Dataset entries:
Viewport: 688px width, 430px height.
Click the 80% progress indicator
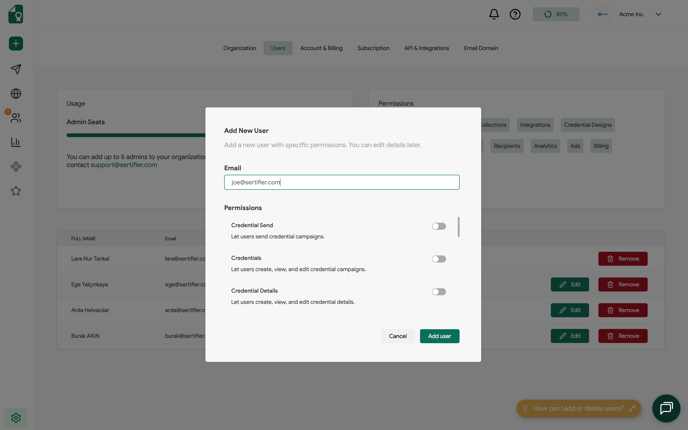[x=556, y=14]
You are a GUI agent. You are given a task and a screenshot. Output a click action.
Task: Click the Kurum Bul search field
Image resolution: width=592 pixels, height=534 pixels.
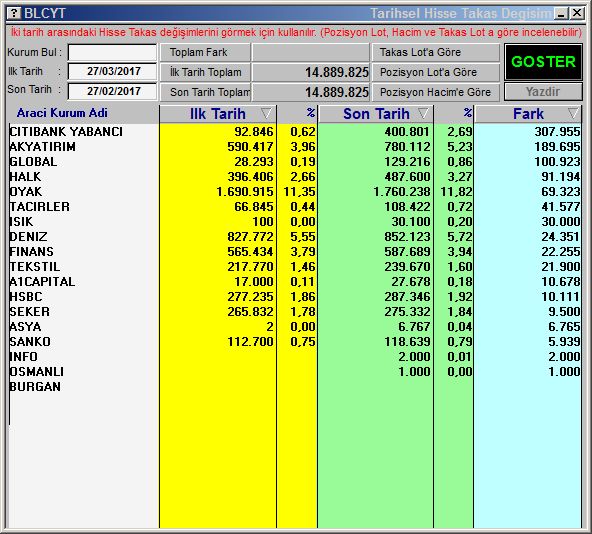click(113, 52)
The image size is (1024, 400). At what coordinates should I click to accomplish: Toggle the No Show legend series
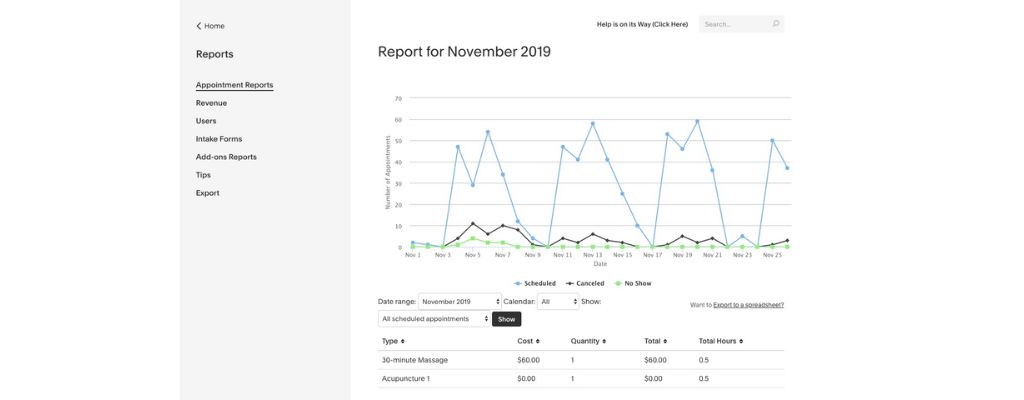[632, 283]
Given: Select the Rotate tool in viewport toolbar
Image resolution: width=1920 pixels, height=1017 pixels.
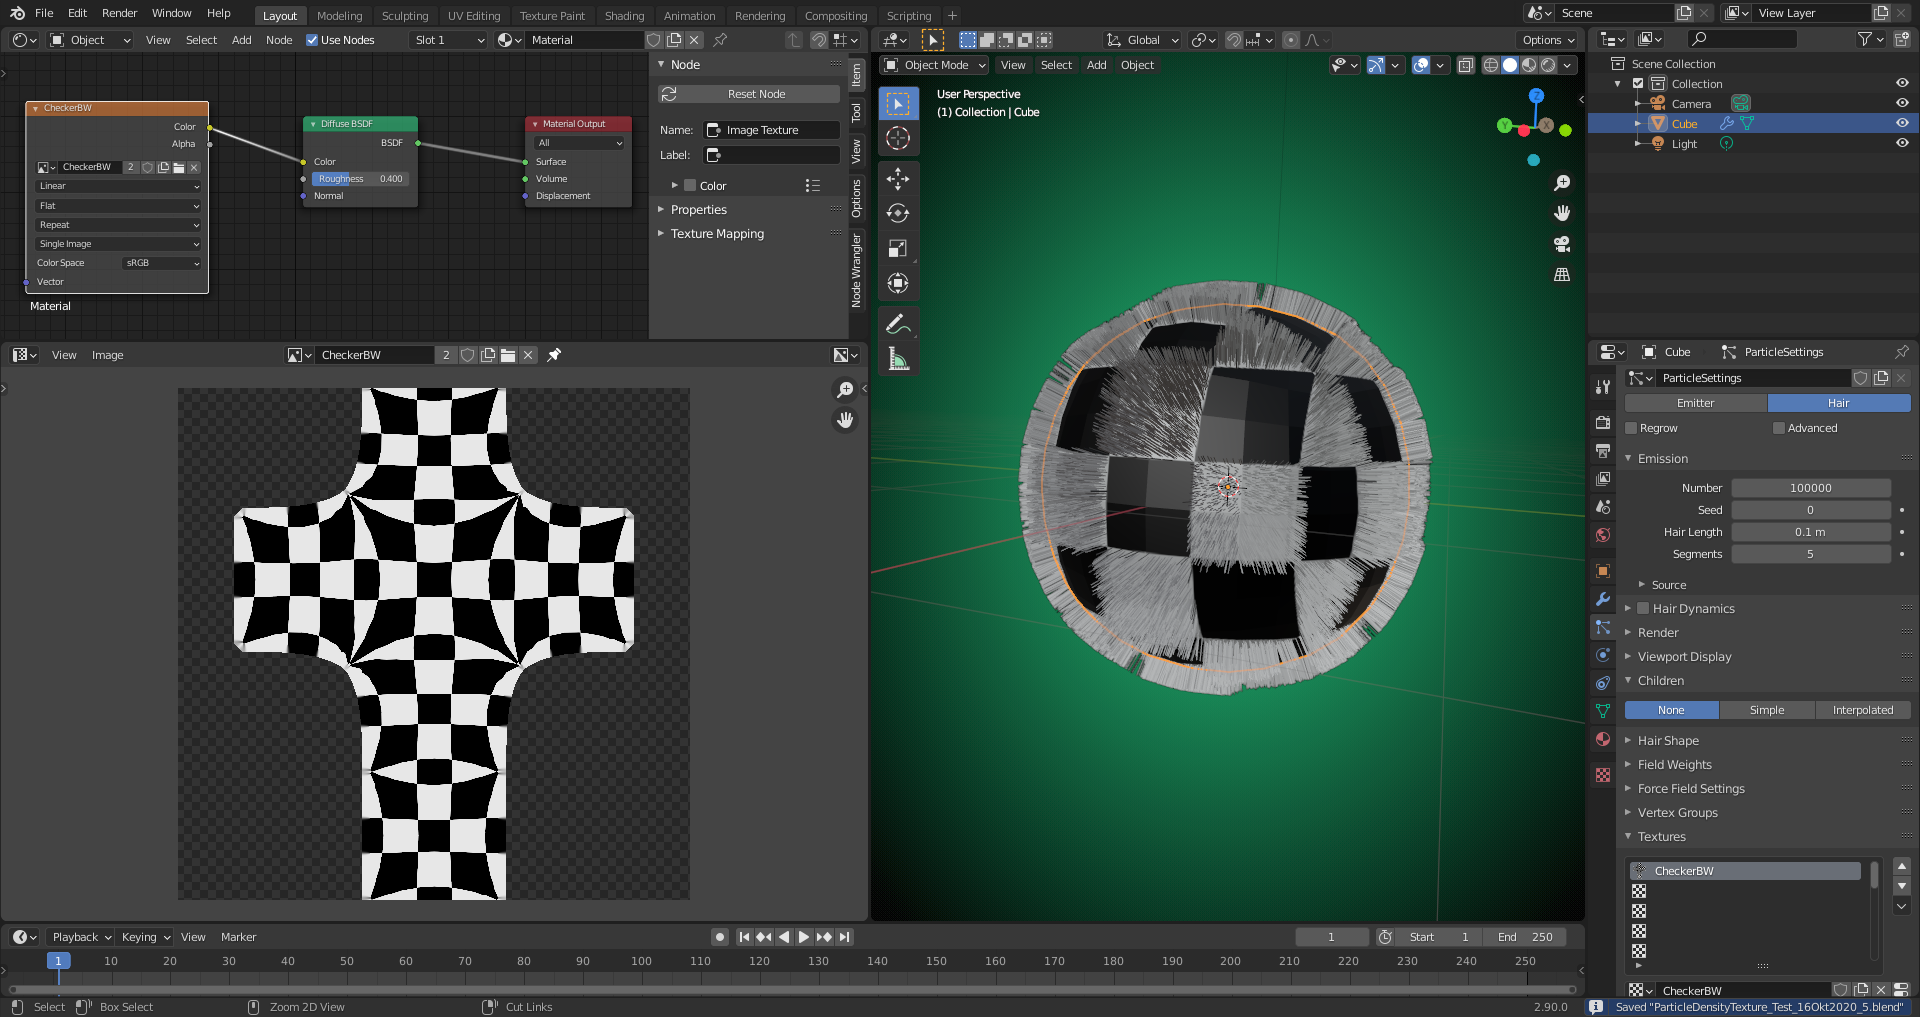Looking at the screenshot, I should (x=897, y=213).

▸ Task statement
Transcribe the lines above verbatim, omitting the pictures.

▸ Solution for this exercise
Viewport: 688px width, 430px height.
Click the 80% progress indicator
[x=556, y=14]
You are a GUI agent. You are given a task and a screenshot. Output a click action.
Task: Click the Kurum Bul search field
Image resolution: width=592 pixels, height=534 pixels.
click(113, 52)
The image size is (1024, 400). At what coordinates should I click to accomplish: Toggle the No Show legend series
[632, 283]
Given: Select the Rotate tool in viewport toolbar
Image resolution: width=1920 pixels, height=1017 pixels.
Looking at the screenshot, I should (x=897, y=213).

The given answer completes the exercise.